* PODANY TEKST *
Nasza Loteria NaM - pasek na kartach artykułów

PKO BP Ekstraklasa. Legia Warszawa zdeklasowała Arkę Gdynia. Żółto-niebiescy byli całkowicie bezradni w stolicy i przegrali 1:5 (1:1)

Szymon Szadurski
Szymon Szadurski
Piłkarze Arki Gdynia nie mieli dziś nic do powiedzenia w starciu z Legią Warszawa.
Piłkarze Arki Gdynia nie mieli dziś nic do powiedzenia w starciu z Legią Warszawa. Adam Jankowski
Nic do powiedzenia nie mieli dziś piłkarze Arki Gdynia w starciu z liderem tabeli PKO BP Ekstraklasy, Legią Warszawa. Żółto-niebiescy po fatalnej grze ulegli wyżej notowanemu rywalowi 1:5 (1:1). Dramatyczna w ich wykonaniu była szczególnie druga połowa meczu.

Podopieczni trenera Ireneusza Mamrota niemal całe spotkanie przy ul. Łazienkowskiej bronili się, co okazało się mało skuteczną taktyką. Ostatecznie polegli wysoko, mimo że szczęście uśmiechnęło się do nich już w pierwszej minucie gry. Wtedy to po wrzutce Michała Nalepy w pole karne Dawit Schirtladze zagrał piłkę głową, a Radosława Majeckiego pokonał Adam Danch. Było to dla niego już drugie trafienie z rzędu. Warto przypomnieć, że ten obrońca skierował futbolówkę do siatki także w niedzielę przy okazji meczu ze Śląskiem Wrocław.

* KORZYSTAJĄC Z INFORMACJI *
A. Wyjaśnij na podstawie tekstu o meczu Legii z Arką, dlaczego bramka Adama Dancha była jego drugim trafieniem z rzędu.
B. Przepisz dokładnie fragment tekstu o meczu Legii z Arką, zaczynając od słów „PKO BP Ekstraklasa.” i kończąc na słowach „druga połowa meczu.” włącznie.
Dane pochodzą z innego źródła.

* ZESTAW DANYCH *
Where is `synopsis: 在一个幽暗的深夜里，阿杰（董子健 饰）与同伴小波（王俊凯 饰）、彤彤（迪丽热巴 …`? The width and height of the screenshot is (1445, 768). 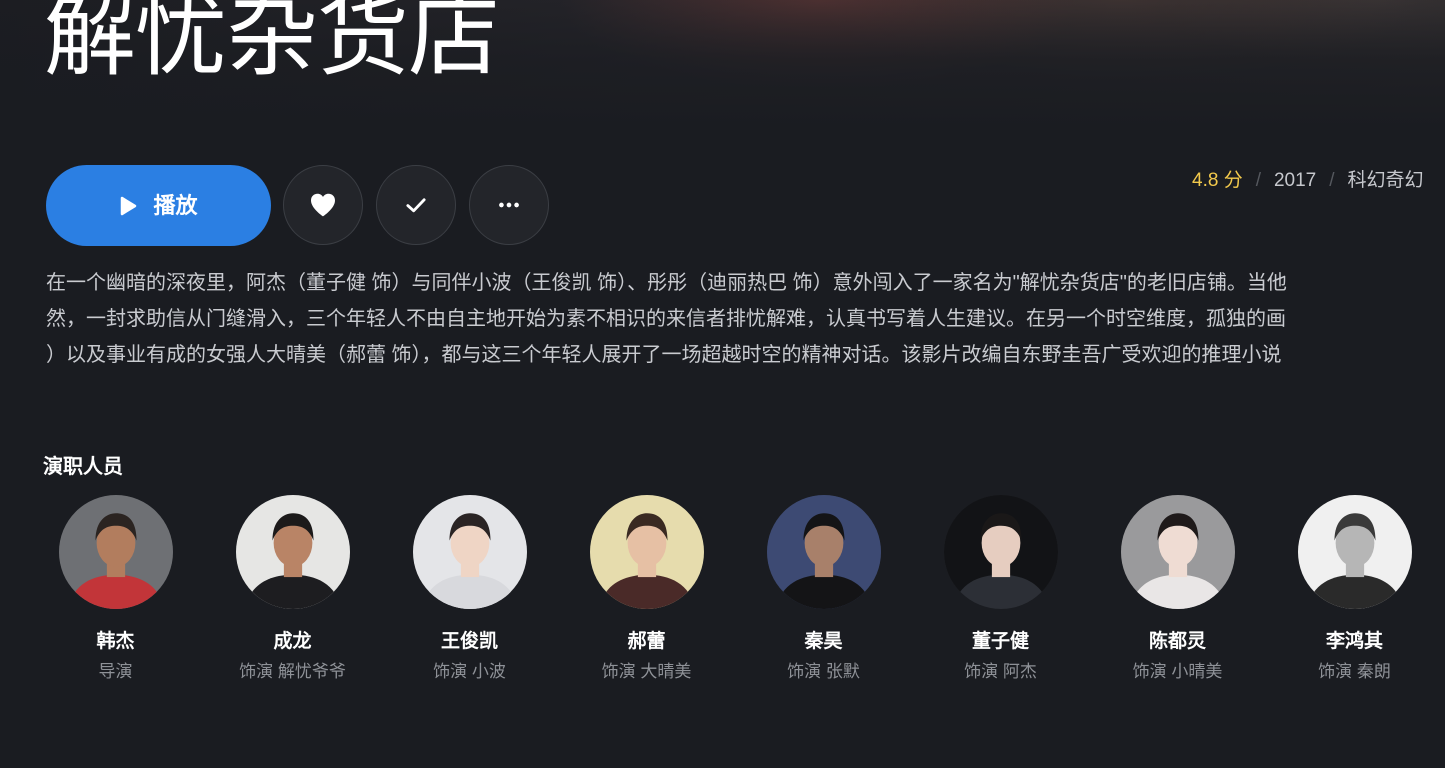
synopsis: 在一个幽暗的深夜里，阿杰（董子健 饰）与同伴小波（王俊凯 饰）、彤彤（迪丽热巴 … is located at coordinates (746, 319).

...

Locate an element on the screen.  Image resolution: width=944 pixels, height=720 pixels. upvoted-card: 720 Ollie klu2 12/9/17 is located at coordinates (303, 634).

* ROZWIĄZANIA ZADAŃ *
A. Adam Danch trafił do siatki także w niedzielę, w meczu ze Śląskiem Wrocław. Gol przeciwko Legii był więc jego kolejną bramką, zdobytą w drugim meczu z rzędu.

B.
PKO BP Ekstraklasa. Legia Warszawa zdeklasowała Arkę Gdynia. Żółto-niebiescy byli całkowicie bezradni w stolicy i przegrali 1:5 (1:1)

Szymon Szadurski
Szymon Szadurski
Piłkarze Arki Gdynia nie mieli dziś nic do powiedzenia w starciu z Legią Warszawa.
Piłkarze Arki Gdynia nie mieli dziś nic do powiedzenia w starciu z Legią Warszawa. Adam Jankowski
Nic do powiedzenia nie mieli dziś piłkarze Arki Gdynia w starciu z liderem tabeli PKO BP Ekstraklasy, Legią Warszawa. Żółto-niebiescy po fatalnej grze ulegli wyżej notowanemu rywalowi 1:5 (1:1). Dramatyczna w ich wykonaniu była szczególnie druga połowa meczu.